Reproduce verbatim the portion of the passage on Passion Week running from "For followers" up to and including "as Passion Week.".
* BEGIN Document section *
For followers
of Jesus, this week is a time to remember the most significant week in the
history of Christianity. This week, followers of Jesus celebrate what separates
Christianity from every other religious system. You see, Christianity, unlike
every other religious system, at its core is not about theology. Instead
Christianity, at its core, is about something that happened in history. And while
theology, or what we believe about God, is important as followers of Jesus, the
reason why Christianity exploded in the first century and has had such an
impact throughout history is because Christianity, at its core, is all about
something that happened in history.
This week, followers of Jesus
will celebrate what is referred to in church mumbo jumbo talk as Passion Week.
* END Document section *
* BEGIN Collected material *
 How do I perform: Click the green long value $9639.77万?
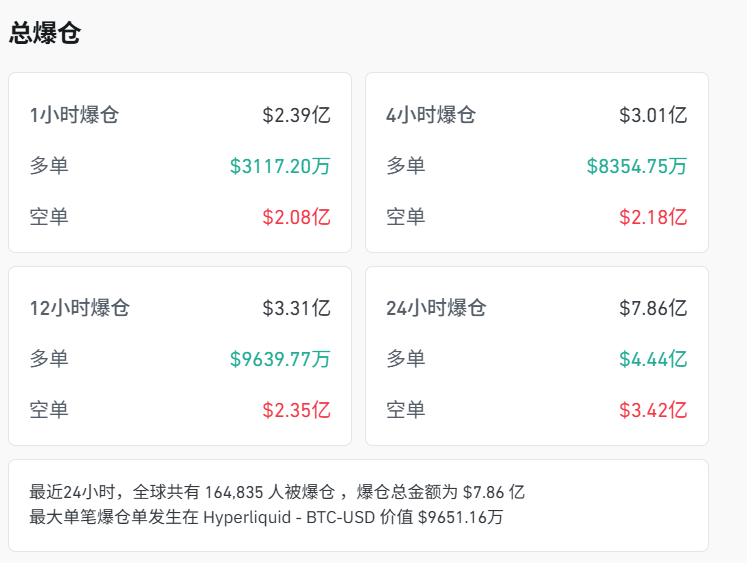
* END Collected material *
_Result_.
For followers
of Jesus, this week is a time to remember the most significant week in the
history of Christianity. This week, followers of Jesus celebrate what separates
Christianity from every other religious system. You see, Christianity, unlike
every other religious system, at its core is not about theology. Instead
Christianity, at its core, is about something that happened in history. And while
theology, or what we believe about God, is important as followers of Jesus, the
reason why Christianity exploded in the first century and has had such an
impact throughout history is because Christianity, at its core, is all about
something that happened in history.
This week, followers of Jesus
will celebrate what is referred to in church mumbo jumbo talk as Passion Week.